Here in Spain many are deeply concerned. The Bible verse “Where there is no vision, the people perish” (Proverbs 29:18) moves my heart to pray for greater vision: a vision of the sovereign power of the one Creator, God, who has created man—all of us—in His image and likeness, possessing infinite goodness and progress; vision to discern more confidently that because this crisis is not the creation of our caring Father-Mother, God, it has no authority or staying power.
Understanding God as Mind—our only Mind—enables us to see right through false material views of unjust political, economic, and religious codes to the supreme reign of intelligence. Aligning thought with the one reality, where each of us is sustained in God’s infinite range of harmony and intelligence, reveals the powerlessness of fear.
Praying with such vision can melt the skepticism and distrust that expect disaster before a solution can be found. It’s a vision that will dissolve habits of thought and culture that resist the demand for change.
The Bible verse "Where there is no vision, the people perish" moves my heart to pray for greater vision.

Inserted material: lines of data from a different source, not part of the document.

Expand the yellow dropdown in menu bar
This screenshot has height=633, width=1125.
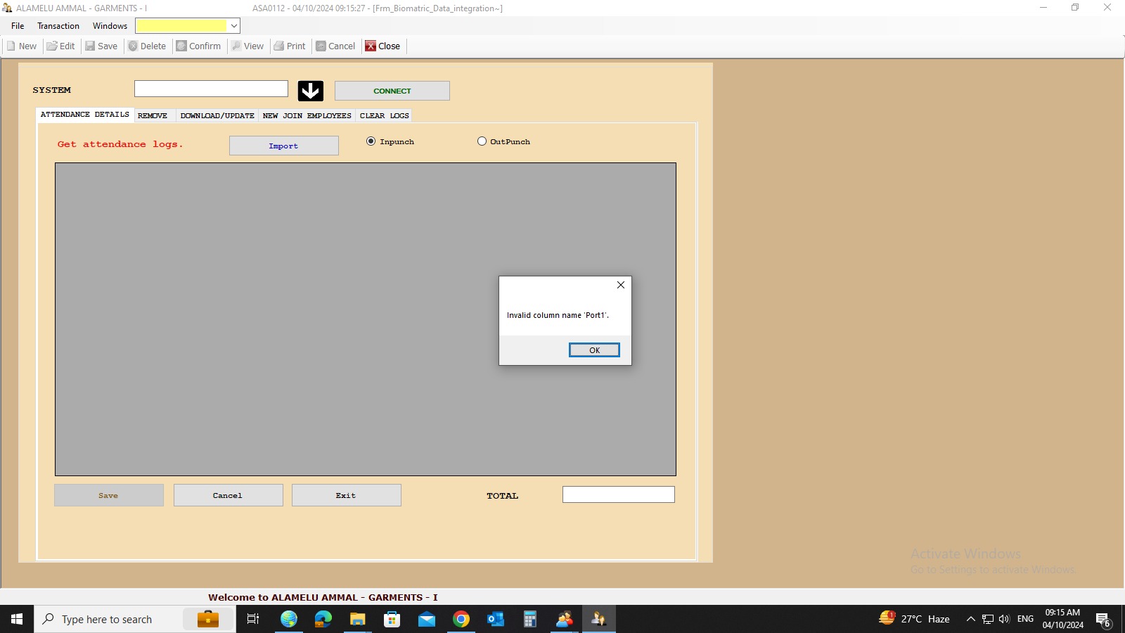point(233,26)
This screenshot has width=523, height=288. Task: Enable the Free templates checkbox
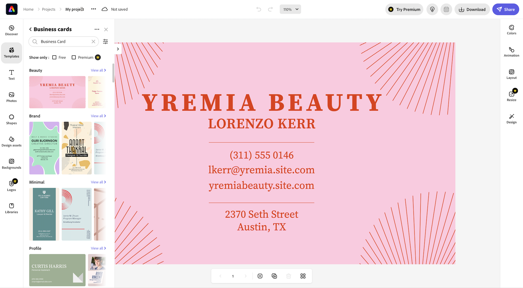pyautogui.click(x=54, y=57)
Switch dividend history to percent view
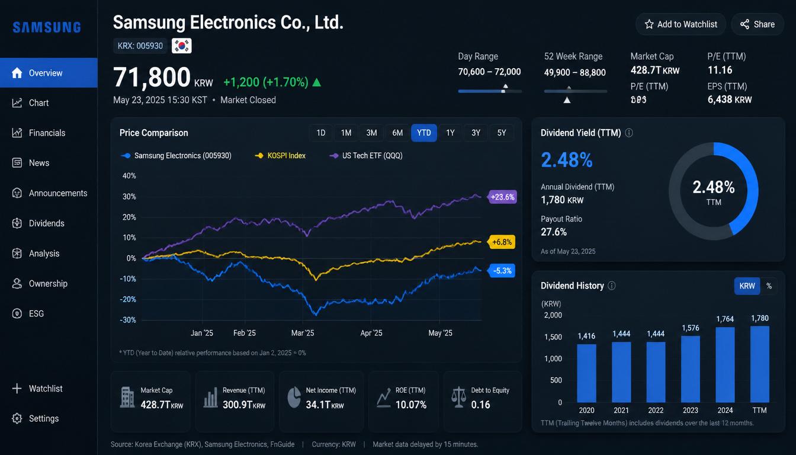The image size is (796, 455). (x=769, y=286)
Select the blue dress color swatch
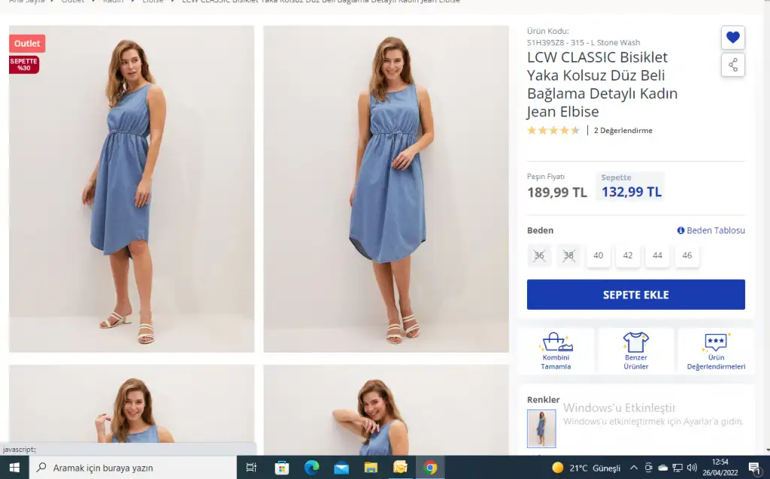The width and height of the screenshot is (770, 479). tap(541, 429)
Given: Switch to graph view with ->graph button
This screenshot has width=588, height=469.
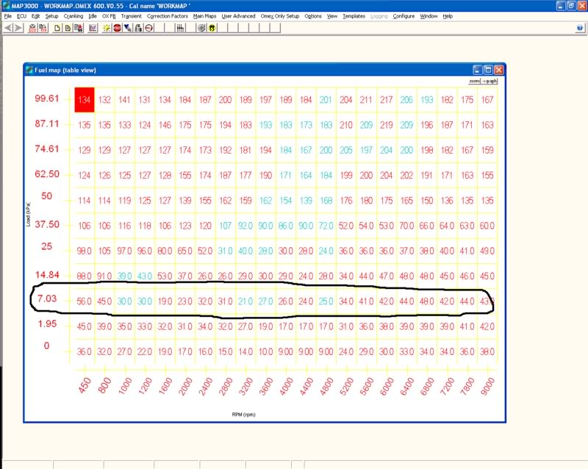Looking at the screenshot, I should click(x=490, y=81).
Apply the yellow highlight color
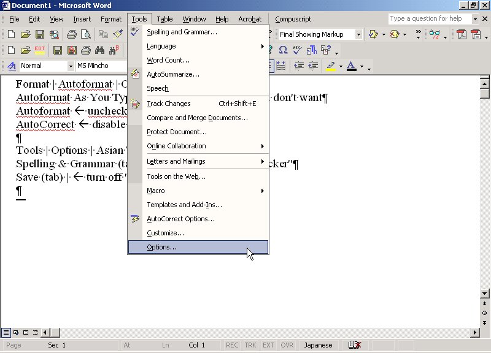Screen dimensions: 491x353 coord(331,66)
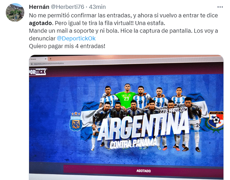Click the Hernán display name
This screenshot has width=230, height=180.
pos(39,7)
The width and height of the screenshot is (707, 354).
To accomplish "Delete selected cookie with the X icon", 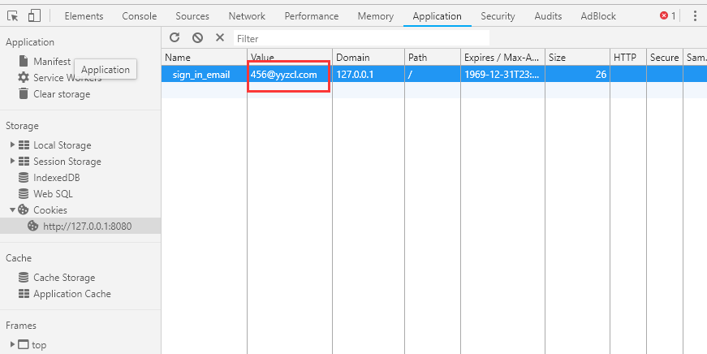I will coord(220,37).
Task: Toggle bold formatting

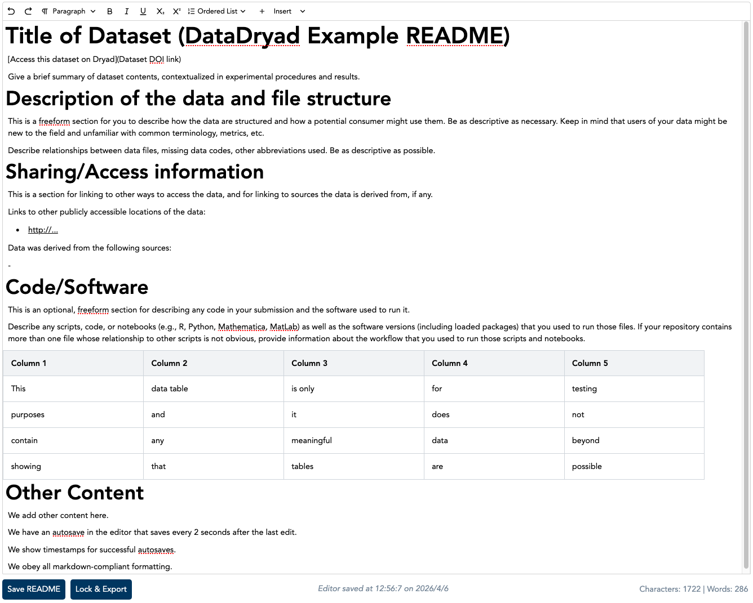Action: click(x=110, y=11)
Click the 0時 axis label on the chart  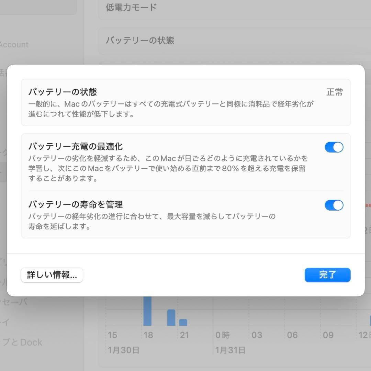[222, 335]
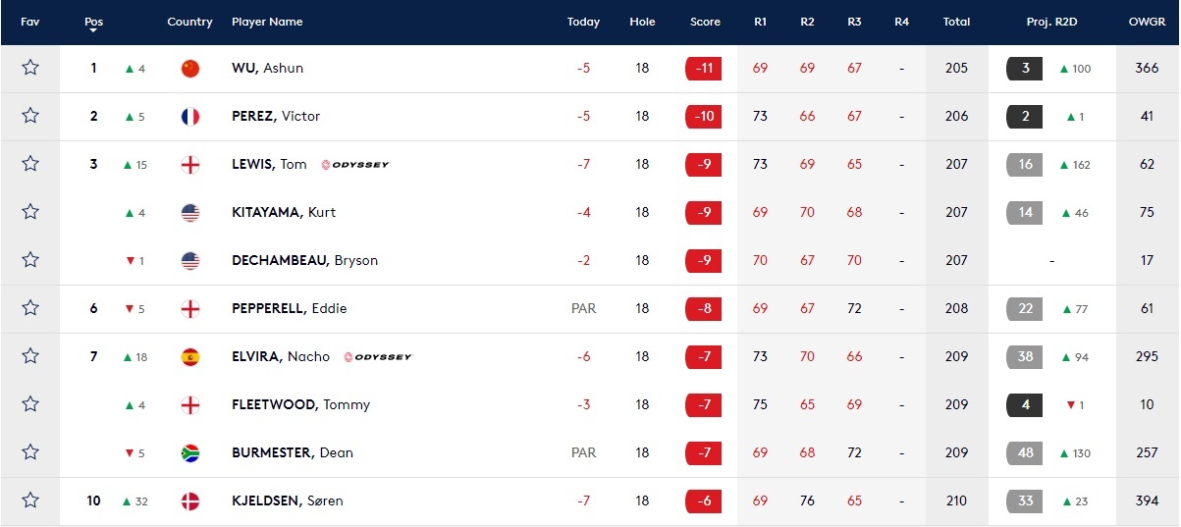This screenshot has height=527, width=1181.
Task: Sort by the OWGR column header
Action: (1147, 22)
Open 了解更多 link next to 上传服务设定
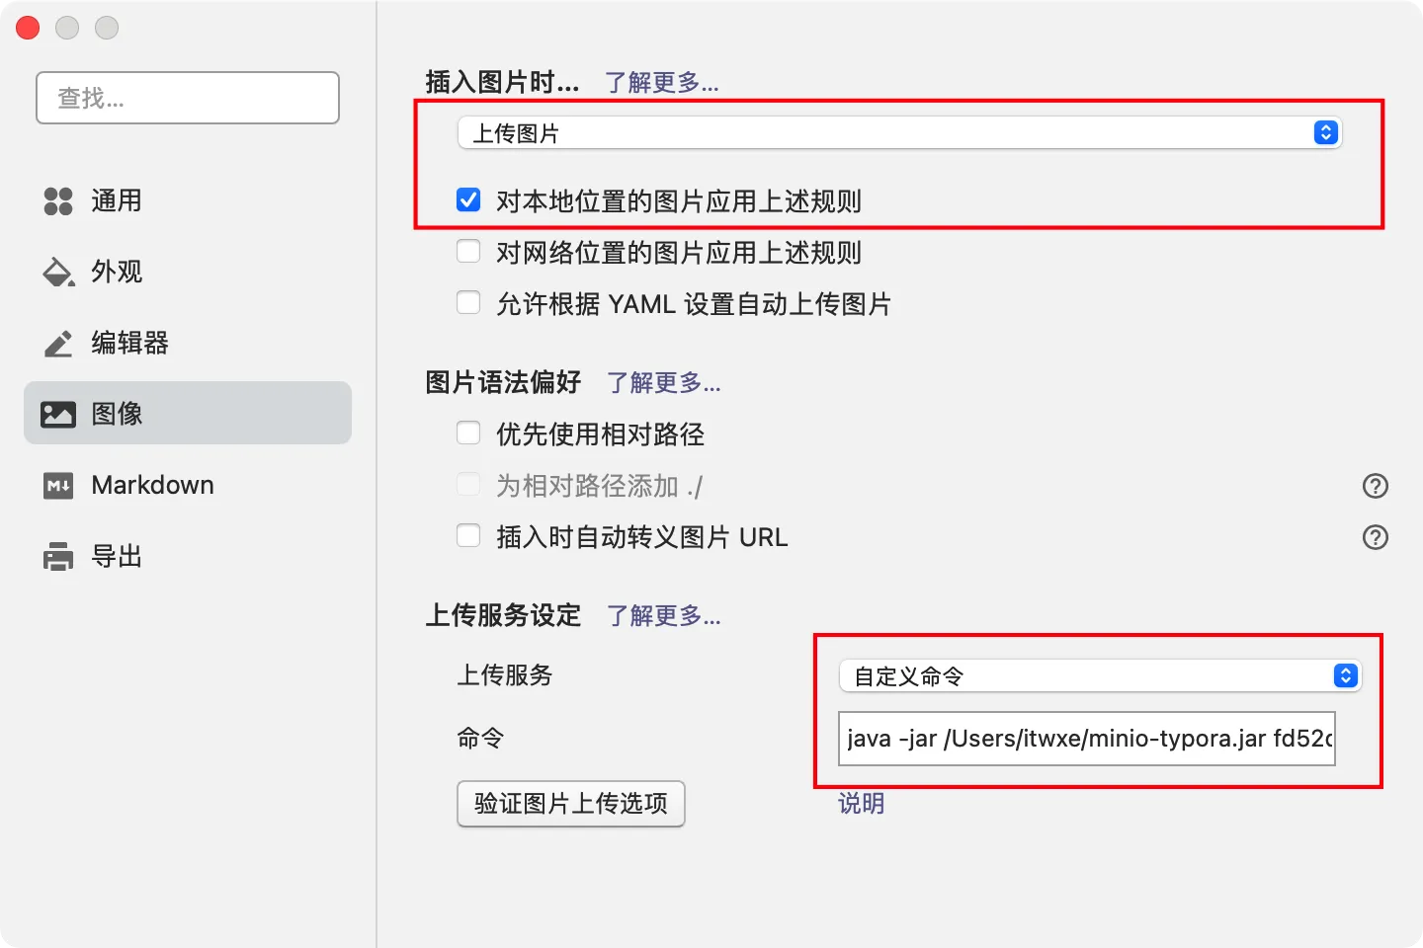Screen dimensions: 1423x948 663,616
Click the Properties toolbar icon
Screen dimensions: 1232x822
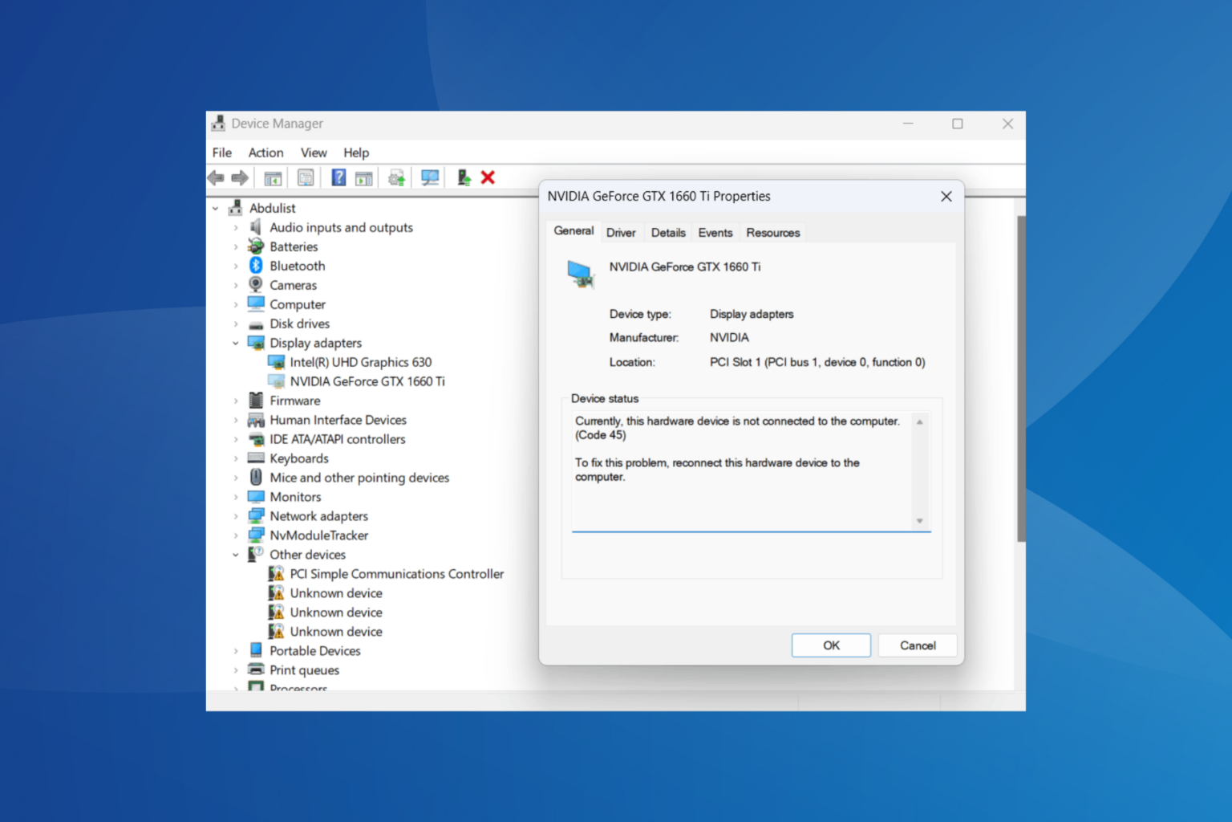(306, 177)
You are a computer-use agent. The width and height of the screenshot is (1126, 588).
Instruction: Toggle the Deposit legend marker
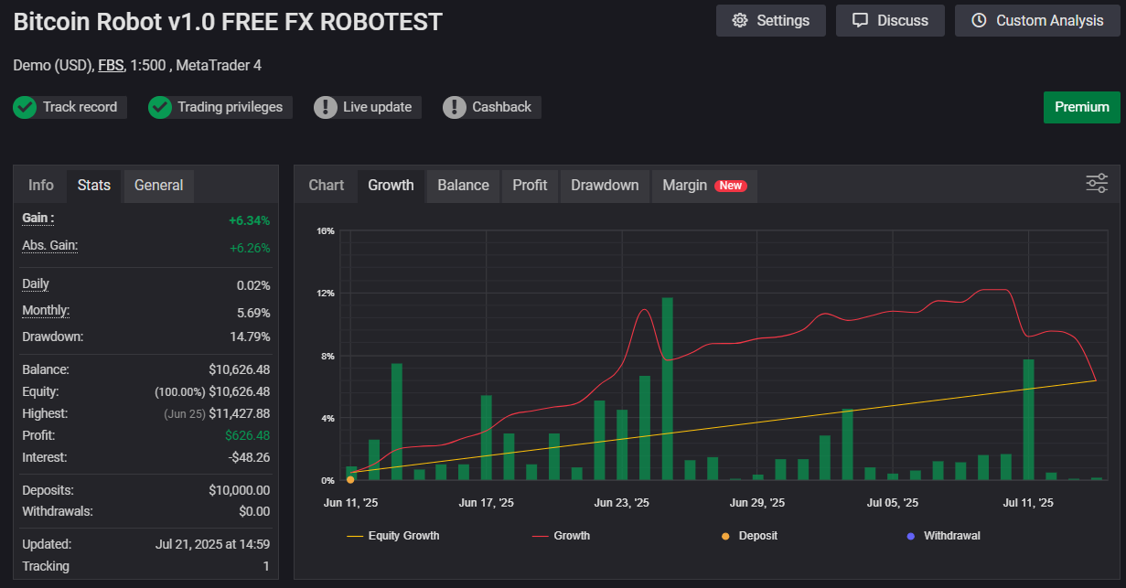pos(750,536)
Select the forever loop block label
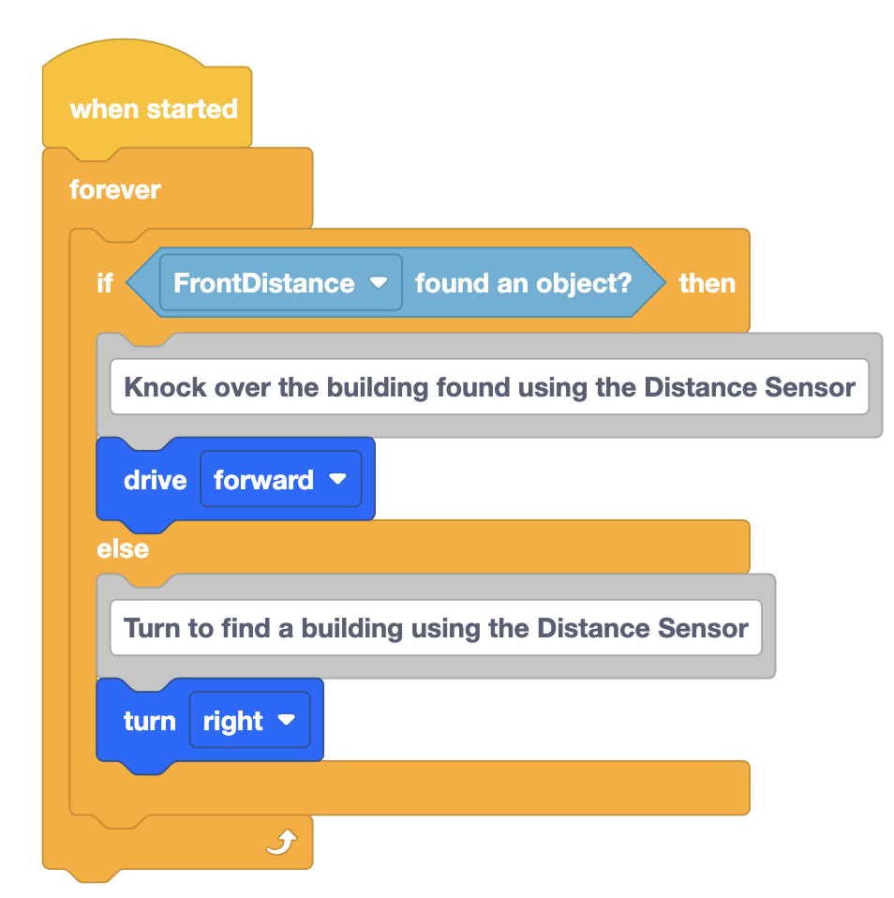This screenshot has height=898, width=894. click(114, 189)
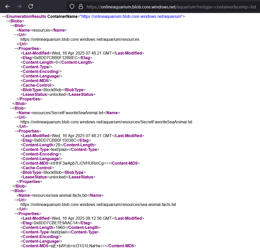This screenshot has height=248, width=260.
Task: Collapse Url node under sea-animal-facts.txt blob
Action: (x=15, y=200)
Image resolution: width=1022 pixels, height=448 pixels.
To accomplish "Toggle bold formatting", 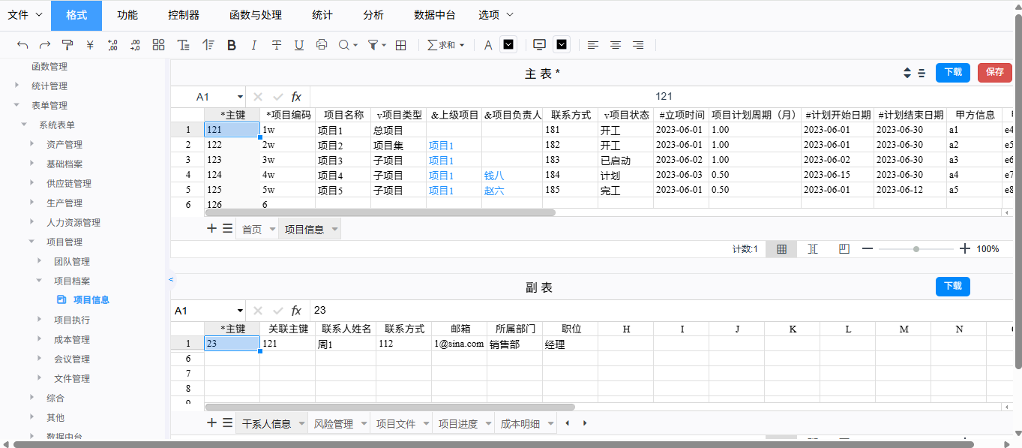I will pos(232,45).
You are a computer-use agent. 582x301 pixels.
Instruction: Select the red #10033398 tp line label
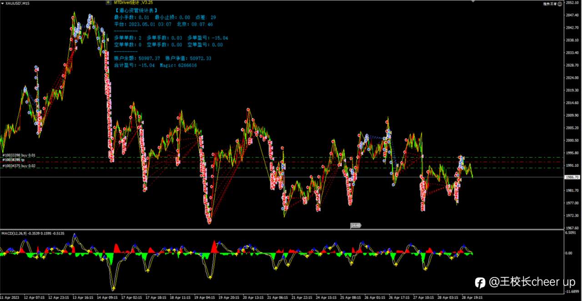tap(13, 160)
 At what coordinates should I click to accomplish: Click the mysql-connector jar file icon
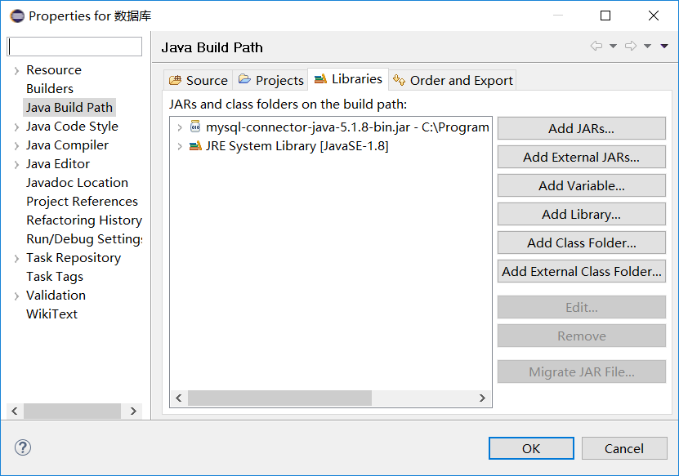(195, 127)
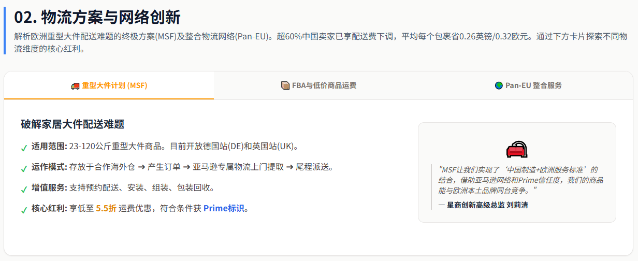Click the blue Prime标识 link text

[223, 209]
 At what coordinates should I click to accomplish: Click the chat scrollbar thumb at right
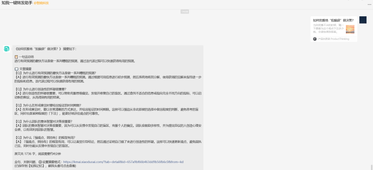[371, 167]
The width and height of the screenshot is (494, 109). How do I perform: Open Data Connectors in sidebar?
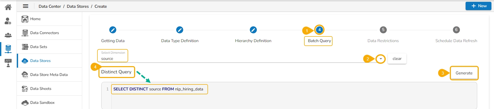(x=44, y=33)
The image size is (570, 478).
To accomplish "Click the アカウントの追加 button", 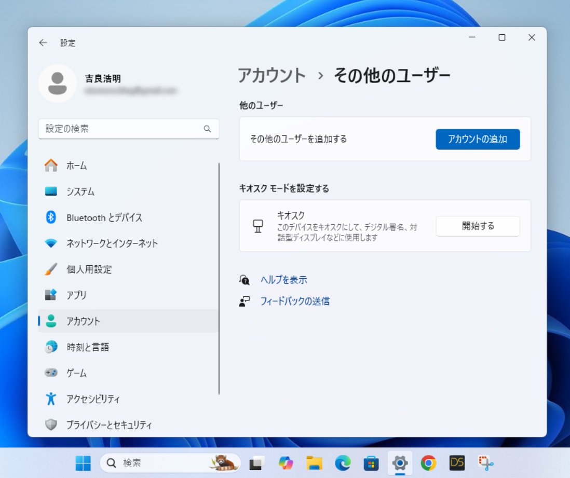I will (478, 139).
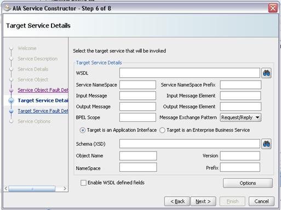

God-given vision enables us to acknowledge that no matter what the material senses are saying about continuing lack in the eurozone and worldwide, nothing can separate us from God’s unassailable abundance for each of us. Abiding prayerfully in this spiritual fact can bring to light greater integrity in individuals and institutions.
The prophet Elisha lived in deep conviction of God’s power to reverse evil and its effects. When the Syrian armies came to capture Elisha in the city of Dothan, his servant desperately asked Elisha, “Oh, master, which way … are we to turn?” Unmoved by the material scene and wholly conscious of God’s supremacy, Elisha prayed, “O Lord, open his eyes and let him see.” Through this prayer, his servant was able to see God’s all-encompassing protection for them. The whole situation was resolved peacefully (see II Kings 6:15–23, New English Bible).
In Science and Health with Key to the Scriptures, Mary Baker Eddy defines prophet as “a spiritual seer; disappearance of material sense before the conscious facts of spiritual Truth” (p. 593).
Prayer that discerns divine Love’s infinite, always available goodness enables us to trust Love’s ability to remove any evidence of evil as debt, loss, or some other form. Even a glimpse of this spiritual fact helps us pray with healing conviction that leaders in the EU—and everywhere—as well as their citizens, can feel the tenderness of divine Love, Principle, basing their decisions.
Predictions that decision makers can fail to reach right decisions or that the weak will cause the downfall of others become irrelevant under God’s law of harmony, which is always apparent to the “prophet thought.”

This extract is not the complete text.